(Stored items)
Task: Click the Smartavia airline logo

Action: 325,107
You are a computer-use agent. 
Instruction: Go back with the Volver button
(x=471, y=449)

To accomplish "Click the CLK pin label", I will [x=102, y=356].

---

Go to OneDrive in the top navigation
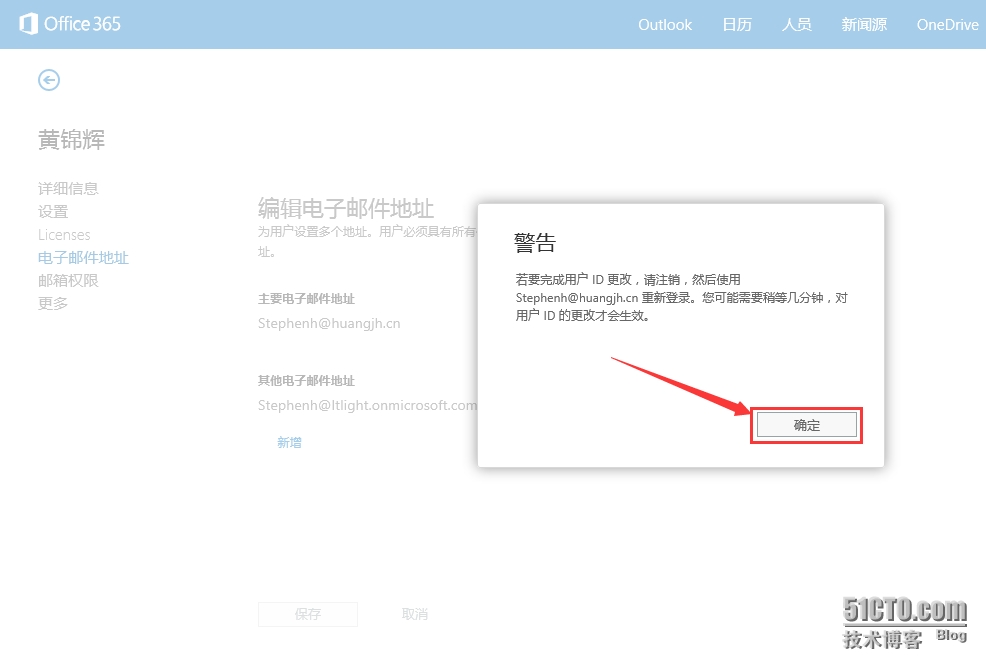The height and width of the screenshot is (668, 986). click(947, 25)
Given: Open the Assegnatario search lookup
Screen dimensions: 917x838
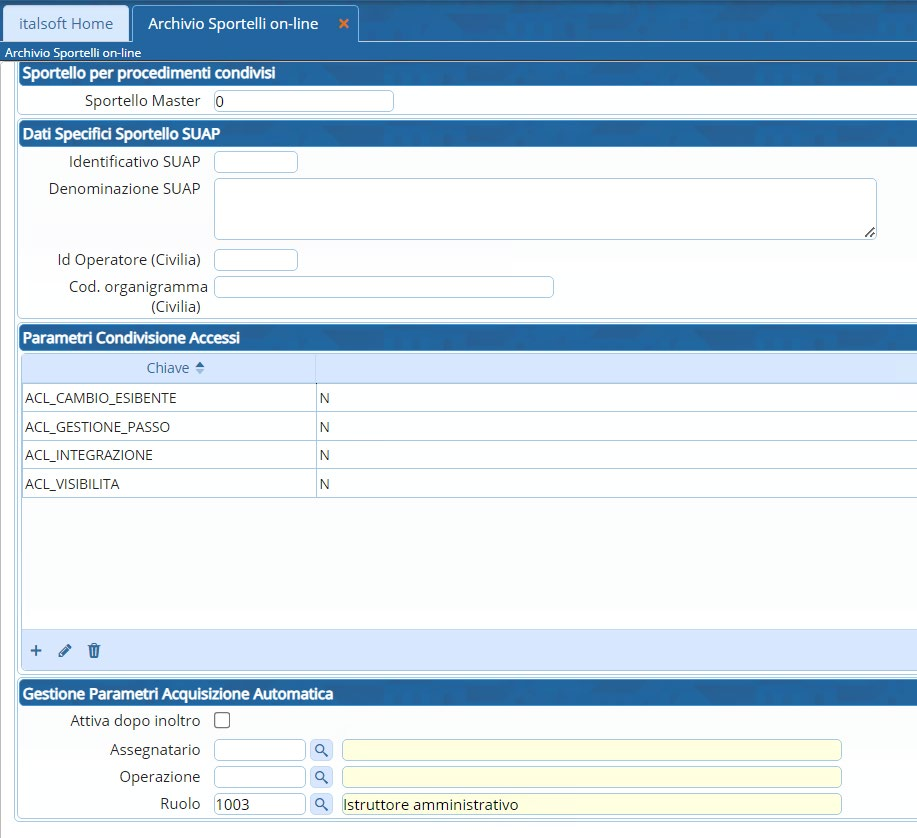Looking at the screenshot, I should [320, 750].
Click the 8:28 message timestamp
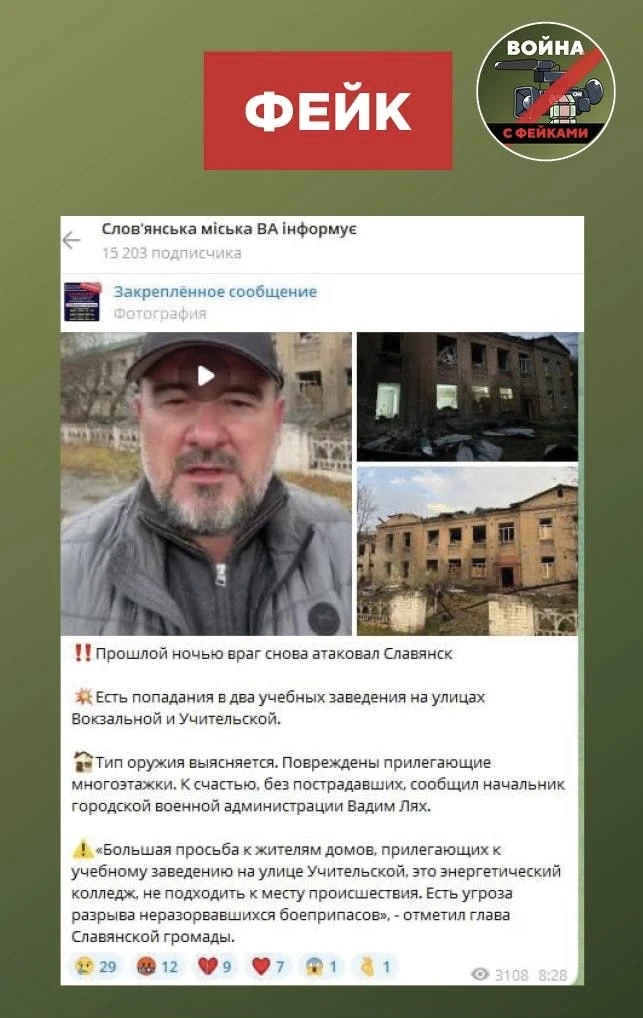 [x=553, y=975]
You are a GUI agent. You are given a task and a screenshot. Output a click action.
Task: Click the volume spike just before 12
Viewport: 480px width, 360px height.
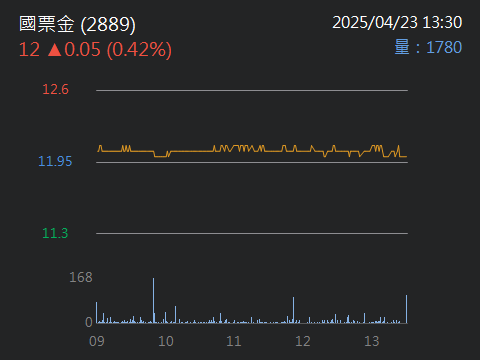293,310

--

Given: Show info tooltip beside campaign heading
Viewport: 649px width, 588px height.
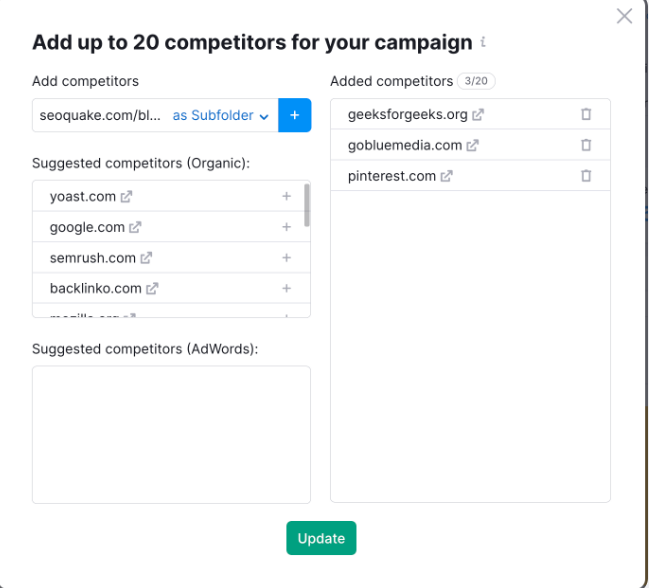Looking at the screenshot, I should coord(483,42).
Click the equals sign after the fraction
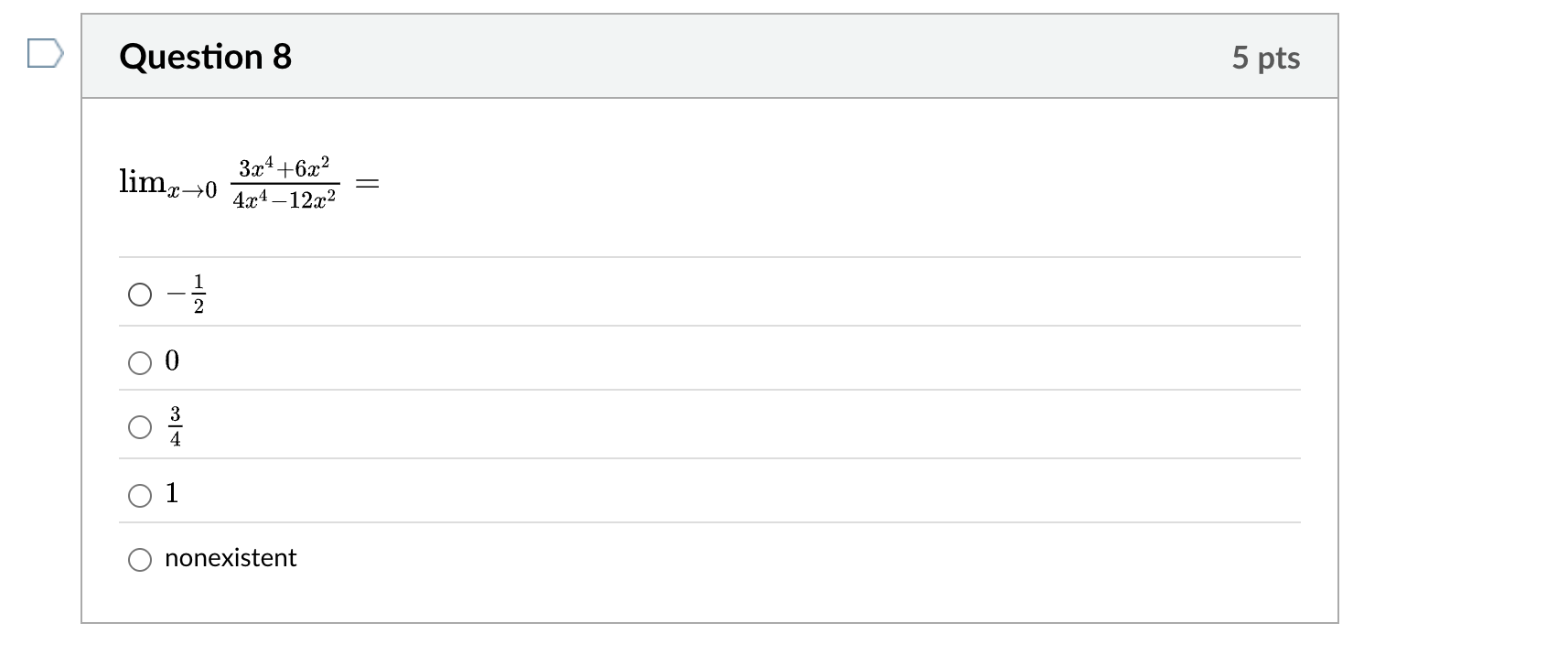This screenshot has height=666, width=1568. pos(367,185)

▶ WORK REQUEST: What lines in the records above include the string "agent"? Copy each one.

▶ RESULT FOR THIS EXERCISE:
You are a computer-use agent. 
You are a GUI agent. You are given a task and a screenshot. Output a click action.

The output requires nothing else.